- Exercise task -
Rewrite every entry below with "screenshot" changed to "image" and everything else unchanged. Leave the pictures out.

- Records supplied -
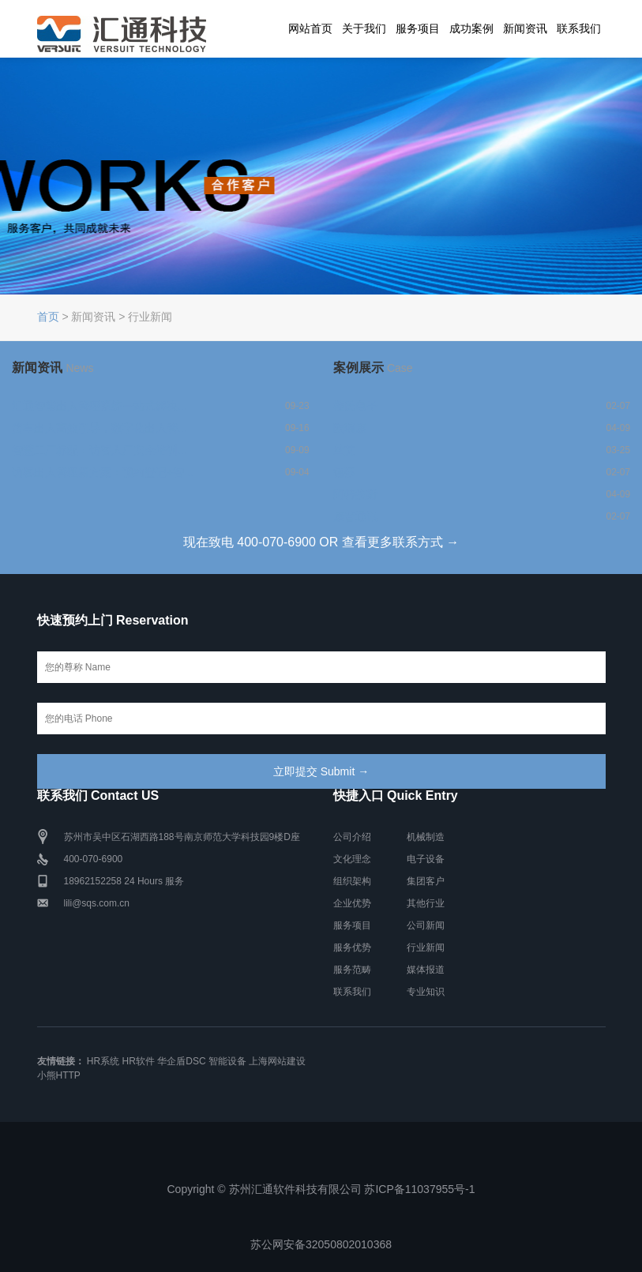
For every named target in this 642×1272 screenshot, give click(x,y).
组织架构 (352, 881)
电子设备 (426, 859)
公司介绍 (352, 836)
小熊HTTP (59, 1075)
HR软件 (138, 1061)
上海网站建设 (277, 1061)
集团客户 (426, 881)
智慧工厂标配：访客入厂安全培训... (99, 450)
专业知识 (426, 991)
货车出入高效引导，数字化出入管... (99, 428)
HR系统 (103, 1061)
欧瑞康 (349, 428)
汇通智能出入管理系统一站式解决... (99, 406)
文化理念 (352, 859)
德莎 (344, 472)
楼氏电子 (355, 406)
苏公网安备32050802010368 (321, 1244)
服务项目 (418, 28)
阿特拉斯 (355, 494)
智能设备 (227, 1061)
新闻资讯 (525, 28)
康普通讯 (355, 516)
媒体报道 (426, 969)
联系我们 (579, 28)
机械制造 (426, 836)
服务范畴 (352, 969)
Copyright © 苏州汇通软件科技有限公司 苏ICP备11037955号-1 (321, 1189)
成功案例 (471, 28)
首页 (48, 316)
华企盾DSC (181, 1061)
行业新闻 (426, 947)
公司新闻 (426, 925)
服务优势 (352, 947)
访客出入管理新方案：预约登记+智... (102, 472)
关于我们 (364, 28)
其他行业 (426, 903)
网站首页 (310, 28)
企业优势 (352, 903)
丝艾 (344, 450)
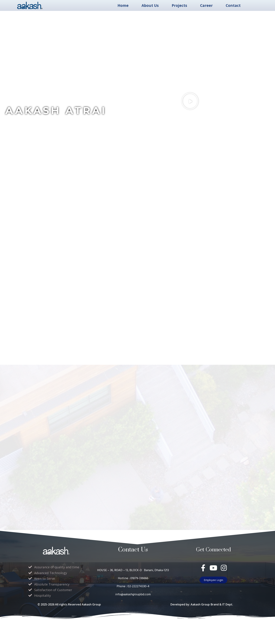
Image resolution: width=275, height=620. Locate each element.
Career (206, 5)
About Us (150, 5)
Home (123, 5)
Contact (233, 5)
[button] (190, 101)
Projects (179, 5)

- Response -
For every named target in this 642×1272 image, give click(x,y).
组织架构 (352, 881)
电子设备 (426, 859)
公司介绍 (352, 836)
小熊HTTP (59, 1075)
HR软件 (138, 1061)
上海网站建设 (277, 1061)
集团客户 (426, 881)
智慧工厂标配：访客入厂安全培训... (99, 450)
专业知识 (426, 991)
货车出入高效引导，数字化出入管... (99, 428)
HR系统 (103, 1061)
欧瑞康 (349, 428)
汇通智能出入管理系统一站式解决... (99, 406)
文化理念 (352, 859)
德莎 (344, 472)
楼氏电子 (355, 406)
苏公网安备32050802010368 (321, 1244)
服务项目 (418, 28)
阿特拉斯 (355, 494)
智能设备 (227, 1061)
新闻资讯 (525, 28)
康普通讯 (355, 516)
媒体报道 (426, 969)
联系我们 (579, 28)
机械制造 (426, 836)
服务范畴 (352, 969)
Copyright © 苏州汇通软件科技有限公司 苏ICP备11037955号-1 (321, 1189)
成功案例 (471, 28)
首页 (48, 316)
华企盾DSC (181, 1061)
行业新闻 (426, 947)
公司新闻 (426, 925)
服务优势 (352, 947)
访客出入管理新方案：预约登记+智... (102, 472)
关于我们 (364, 28)
其他行业 (426, 903)
网站首页 (310, 28)
企业优势 (352, 903)
丝艾 (344, 450)
Image resolution: width=275, height=620. Locate each element.
Career (206, 5)
About Us (150, 5)
Home (123, 5)
Contact (233, 5)
[button] (190, 101)
Projects (179, 5)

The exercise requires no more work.